Background:
Lenacapavir (LEN) is the first capsid inhibitor to be FDA-approved for HIV-1 treatment. Despite high potency and slow-release kinetics, a significant drawback of LEN is its low barrier to viral resistance. A mutation in the HIV-1 capsid, M66I, confers > 80,000-fold resistance to LEN and has been observed in cultured cells and in HIV-1-infected individuals treated with LEN. However, in the absence of LEN, M66I causes a substantial defect in viral fitness (<5% infectivity relative to WT). Given the high mutation rate of HIV-1, it is important to understand how HIV can adapt to circumvent the M66I-induced fitness defect before compensatory mutations are manifested in patients.
Methods:
We propagated LEN-resistant HIV-1 mutants (pNL4-3) in T-cell lines (SupT1 and MT4) to select for compensatory mutations. Replicating viruses were sequenced to identify compensatory mutations.

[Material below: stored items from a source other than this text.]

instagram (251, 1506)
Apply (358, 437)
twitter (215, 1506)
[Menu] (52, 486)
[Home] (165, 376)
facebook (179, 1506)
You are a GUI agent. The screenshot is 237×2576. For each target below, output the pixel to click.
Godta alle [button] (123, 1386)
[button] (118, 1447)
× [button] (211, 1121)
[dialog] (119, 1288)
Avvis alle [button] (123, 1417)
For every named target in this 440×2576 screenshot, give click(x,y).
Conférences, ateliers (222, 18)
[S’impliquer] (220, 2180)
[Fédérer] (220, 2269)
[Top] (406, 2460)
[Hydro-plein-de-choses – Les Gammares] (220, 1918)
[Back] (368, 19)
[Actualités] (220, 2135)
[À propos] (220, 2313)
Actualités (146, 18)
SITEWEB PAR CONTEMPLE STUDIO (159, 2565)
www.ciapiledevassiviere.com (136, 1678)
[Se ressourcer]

Identified mutations were sub-cloned into pNL4-3 to examine their effects on virus infectivity and drug sensitivity.
Results:
M66I propagation in T-cells repeatedly led to WT reversion (I66M). We examined the effects of mutating M66 to other amino acids and determined whether these substitutions recapitulate the behavior of M66I, specifically its resistance to LEN and fitness defect. Of the M66 mutants examined, M66L, M66V, and M66F exhibited similar infectivity defects evident in M66I, but only M66V displayed high-level resistance to LEN. Propagation of these M66 mutants led to several second-site mutations. Of note, H12Y, in combination with A105T and other capsid substitutions, resulted in a >10-fold rescue of M66L infectivity.
Conclusions:
This study investigates viral escape strategies of M66I, a highly LEN-resistant but fitness-impaired HIV-1 mutant. As a clinically significant variant, this work will reveal important insights into how HIV-1 may maintain LEN resistance while bypassing the fitness defect inherent to M66I.